-- Start Recorded information --

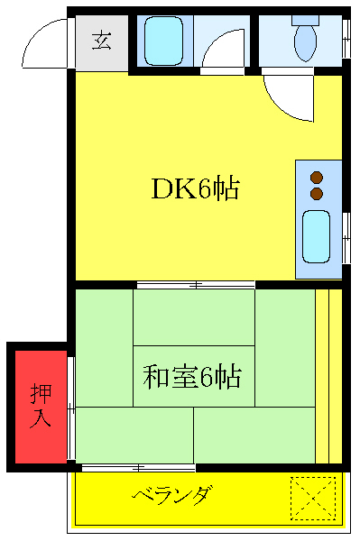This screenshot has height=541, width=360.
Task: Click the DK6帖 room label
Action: tap(194, 189)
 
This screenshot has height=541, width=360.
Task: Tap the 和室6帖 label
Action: tap(192, 375)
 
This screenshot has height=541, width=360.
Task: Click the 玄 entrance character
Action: tap(101, 41)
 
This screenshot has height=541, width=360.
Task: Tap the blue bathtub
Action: tap(163, 40)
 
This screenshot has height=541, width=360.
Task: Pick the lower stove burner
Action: tap(317, 193)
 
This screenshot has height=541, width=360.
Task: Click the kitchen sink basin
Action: tap(317, 236)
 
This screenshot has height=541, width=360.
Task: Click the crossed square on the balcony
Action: tap(312, 498)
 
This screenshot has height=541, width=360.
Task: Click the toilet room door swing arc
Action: tap(287, 97)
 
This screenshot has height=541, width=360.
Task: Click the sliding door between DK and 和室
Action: tap(195, 285)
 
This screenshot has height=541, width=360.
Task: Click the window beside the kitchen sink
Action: tap(346, 236)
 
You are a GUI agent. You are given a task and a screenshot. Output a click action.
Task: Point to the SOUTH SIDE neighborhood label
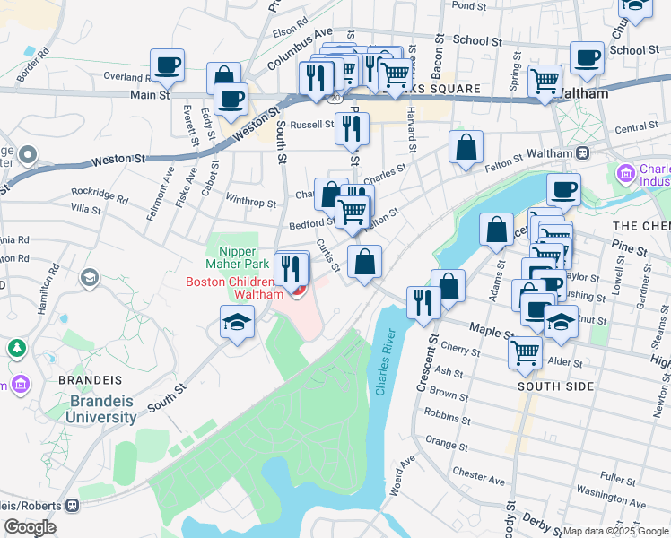point(555,386)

-- End Recorded information --

**Request:** Return every line of the entries above that contains the word "kitchen", treating uppercase and lowercase as different.

**Final answer:**
Task: Click the kitchen sink basin
Task: Click the window beside the kitchen sink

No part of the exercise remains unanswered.